:: WRITTEN PROBLEM ::
Rewrite the material below, swapping "screenshot" for "image" and leaving everything else unchanged. Omit the pictures from your answer.

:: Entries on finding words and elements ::
________________________________________

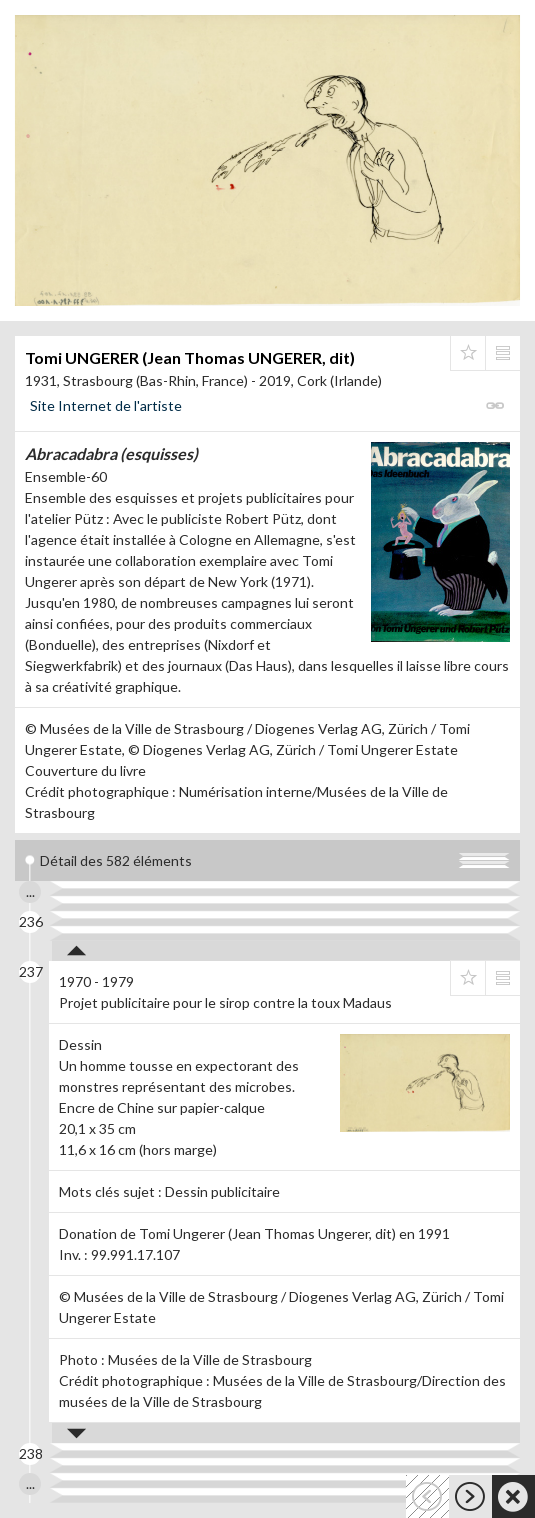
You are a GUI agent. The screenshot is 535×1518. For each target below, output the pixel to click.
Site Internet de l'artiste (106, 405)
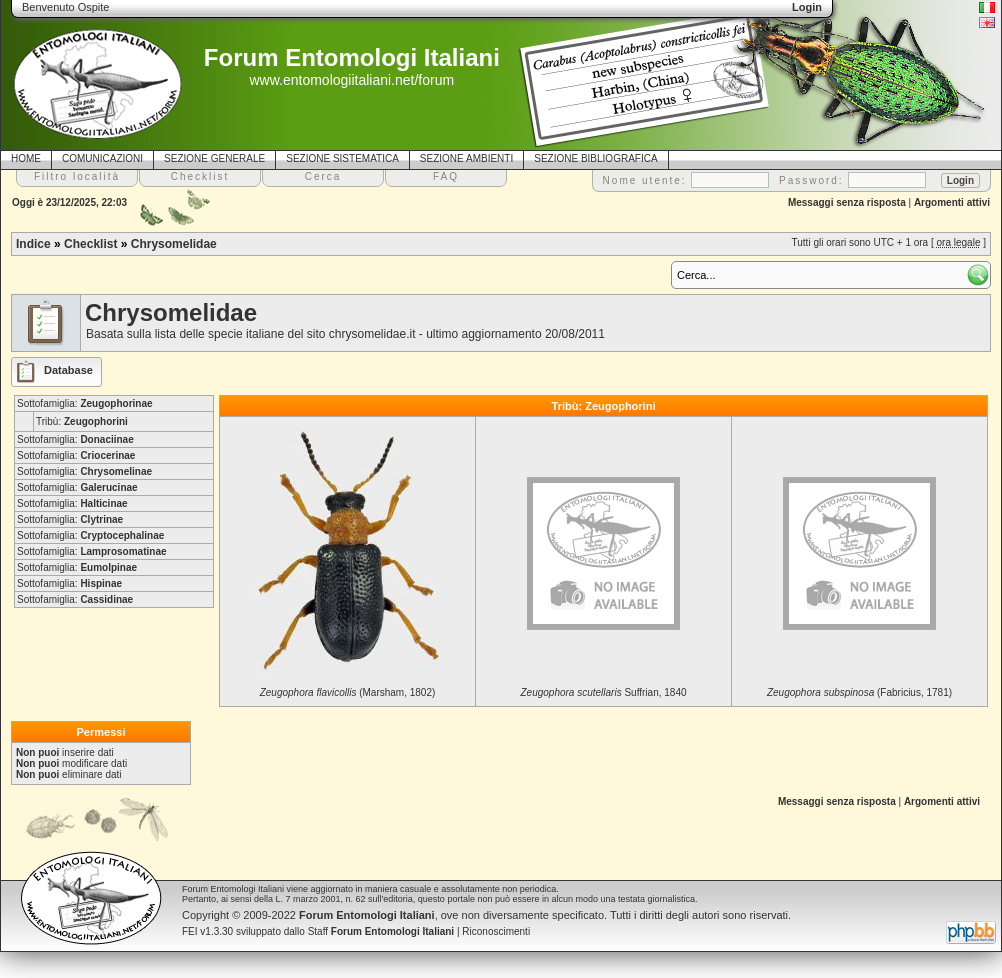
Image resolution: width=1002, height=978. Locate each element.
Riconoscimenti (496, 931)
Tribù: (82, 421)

________________________________________

:: SOLVED EXERCISE ::
You are a GUI agent. The image is 535×1518. For each target below, output the pixel to click.
Site Internet de l'artiste (106, 405)
Image resolution: width=1002, height=978. Locate each element.
Riconoscimenti (496, 931)
Tribù: (82, 421)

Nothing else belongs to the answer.